Ad Acquappesa si è svolta la cerimonia di commemorazione in ricordo dell’imprenditore Lucio Ferrami, assassinato il 27 ottobre 1981 dalla ‘ndrangheta, al bivio per S. Iorio in Contrada Zacconi ad Acquappesa.
«Noi siamo la memoria che abbiamo e la responsabilità che ci assumiamo. Senza memoria non esistiamo e senza responsabilità forse non meritiamo di esistere» ha dichiarato Maria Teresa Morano, coordinatrice delle Associazione Antiracket calabresi, prendendo in prestito le parole di Jose Saramago, nell’introdurre la cerimonia, che ha visto la partecipazoone dei rappresentanti dell’Associazione Antiracket di Cosenza, dei presìdi locali di Libera “Lucio Ferrami” e “Sergio Cosmai”, delle Forze dell’Ordine e dell’Associazione Antiracket Lamezia, la famiglia della vittima, il sindaco di Acquappesa, i cittadini e la classe III B della Scuola Primaria di Secondo Grado di Acquappesa.
Due corone di fiori sono state deposte per rinnovare la memoria del commerciante coraggioso.
Ferrami, cremonese d’origine, si era trasferito a Guardia Piemontese per lavoro e lì aveva conosciuto Maria Avolio, sua futura moglie. Con lei aveva deciso di mettersi in proprio avviando la “Ferrami ceramiche” per la vendita al dettaglio di materiali da costruzione. Da subito la ditta destò l’interesse del clan locale Muto che iniziò ad avanzare richieste di estorsione, mai accolte.
Alla denuncia seguì il vuoto della giustizia e, un anno dopo, l’agguato mortale in cui perse la vita sotto gli occhi di sua moglie. Ferrami, vittime innocente di mafia all’età di trentadue anni, scontava la colpa di aver compiuto un gesto rivoluzionario a cui la Calabria di 40 anni fa non era ancora pronta.
Nel corso del processo in Corte di Assise, in secondo grado furono assolti mandanti ed esecutori dell’omicidio, prima condannati all’ergastolo, con formula dubitativa. Fu sua moglie a ricostruire l’intera vicenda, denunciando la Procura della Repubblica di Paola competente sull’indagine, il silenzio delle Istituzioni e l’indifferenza delle forze dell’ordine.
Per tre decenni la famiglia Ferrami fu lasciata sola, e Lucio venne dimenticato anche dalla cronaca.

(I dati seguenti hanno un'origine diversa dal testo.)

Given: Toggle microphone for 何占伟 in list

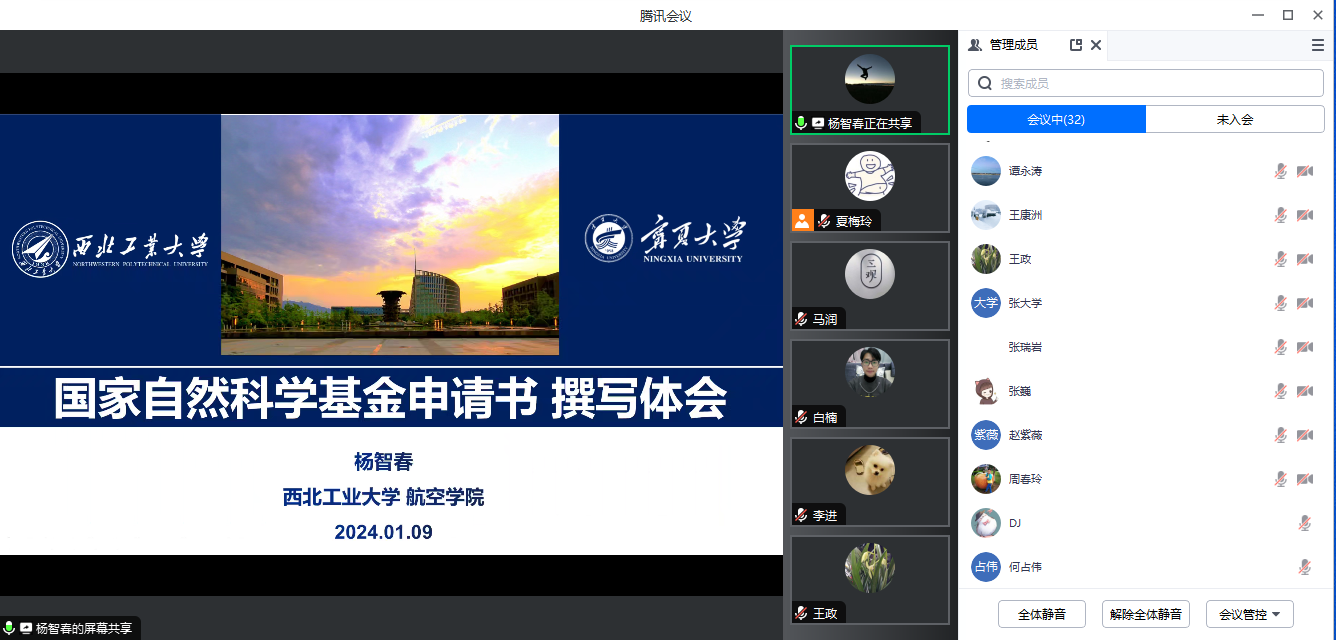Looking at the screenshot, I should pos(1304,567).
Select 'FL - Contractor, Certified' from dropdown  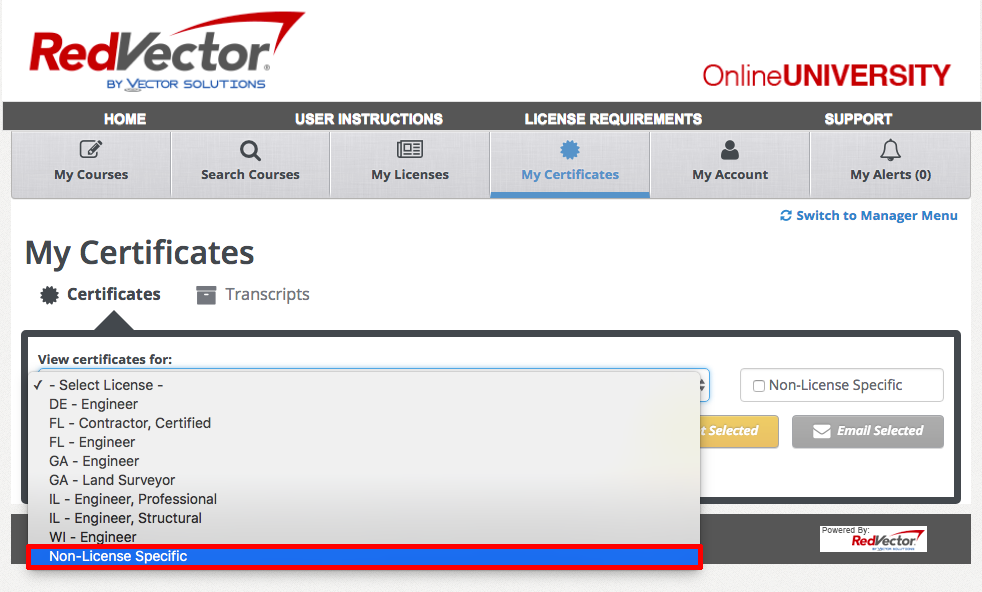pos(130,423)
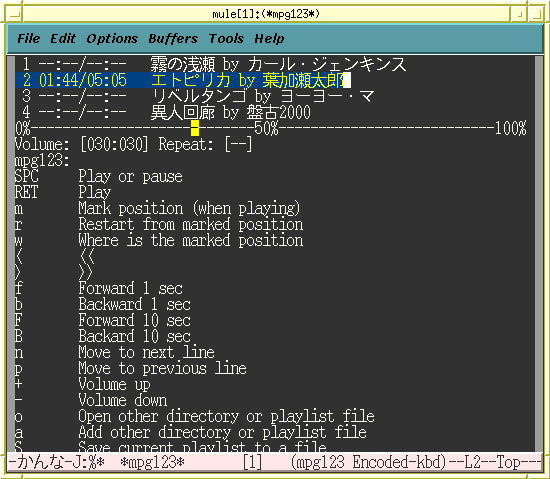Select track 4 異人回廊 by 盤古2000
The width and height of the screenshot is (550, 479).
[x=166, y=112]
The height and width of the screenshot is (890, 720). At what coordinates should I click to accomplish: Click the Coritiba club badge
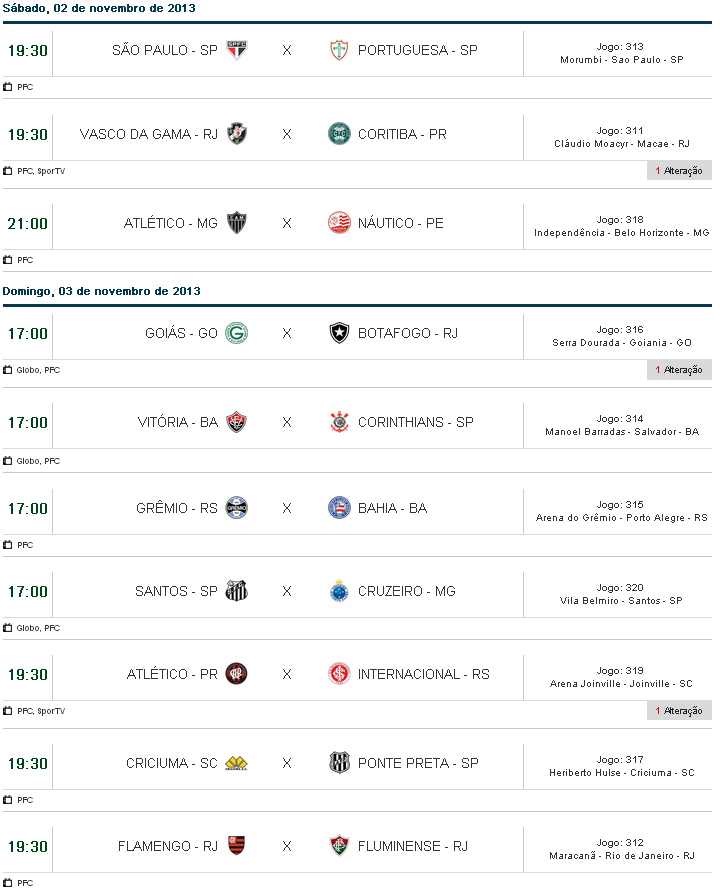tap(340, 134)
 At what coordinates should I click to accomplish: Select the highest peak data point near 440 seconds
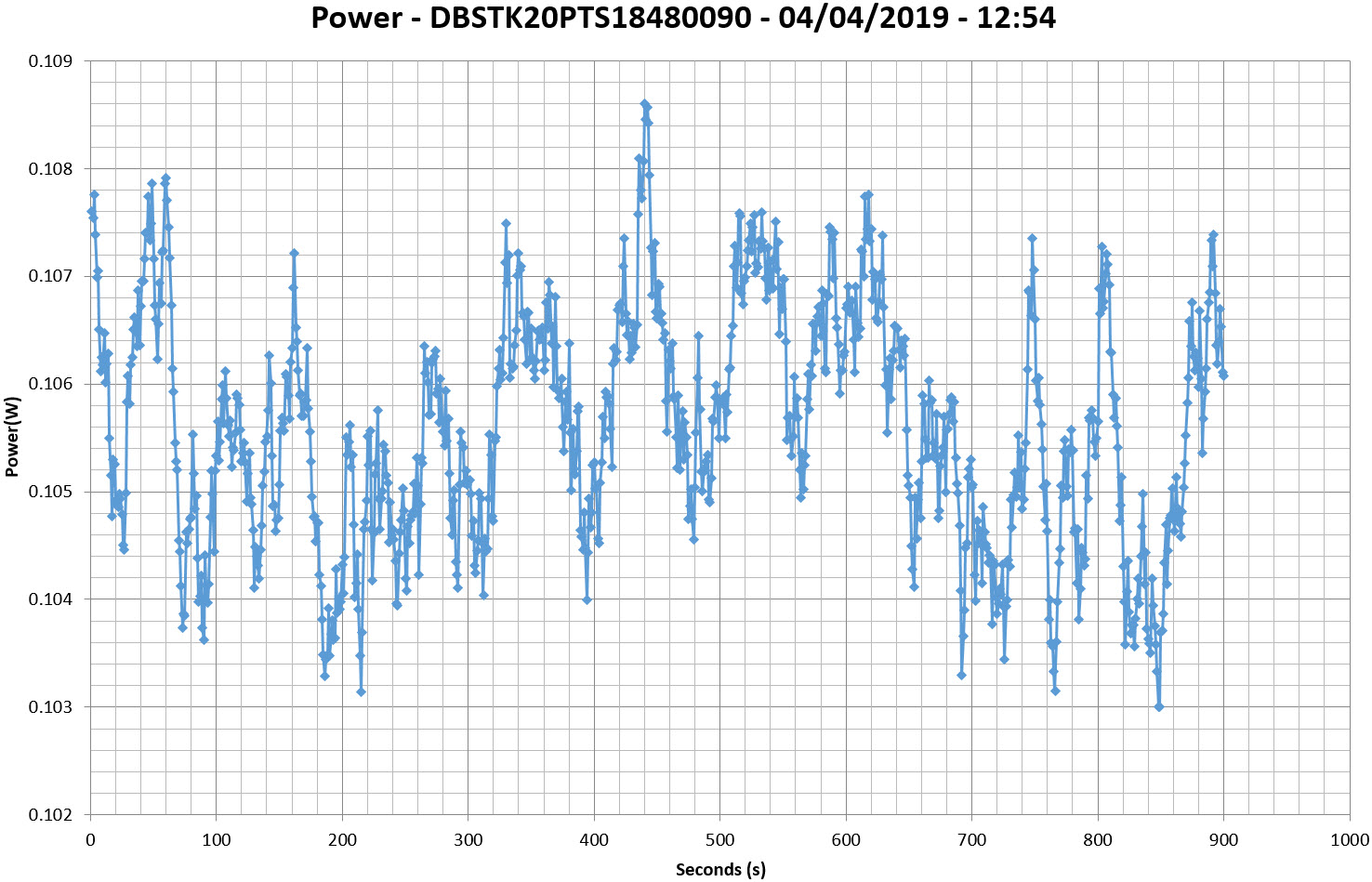(x=644, y=104)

Nel 2014 le cose iniziarono a cambiare, grazie alla nascita dell’Associazione Antiracket di Cosenza che porta il suo nome. «Gli imprenditori hanno iniziato a fare rete, a sostenersi e proteggersi – ha raccontato nel suo intervento Alessio Cassano, già presidente della stessa associazione – chi è solo è facile preda dei clan. Abbiamo restituito dignità al ricordo di Ferrami, che ora viene celebrato ogni anno. E a ciò si aggiunga che lunedì 25 ottobre si è tenuta l’udienza preliminare del processo scaturito dall’operazione Katarion contro il clan Muto, cui è imputabile l’omicidio, in cui ci siamo costituiti parte civile».
«L’orologio si è fermato alle 19.15». La parola è passata subito a Maria Avolio, vedova Ferrami. «Ogni giorno percorro questa stessa strada, e il dolore è sempre lo stesso. Dimenticare l’episodio e quello che è successo dopo è impossibile. Ma ho scelto di restare qui per lottare e resistere in suo nome».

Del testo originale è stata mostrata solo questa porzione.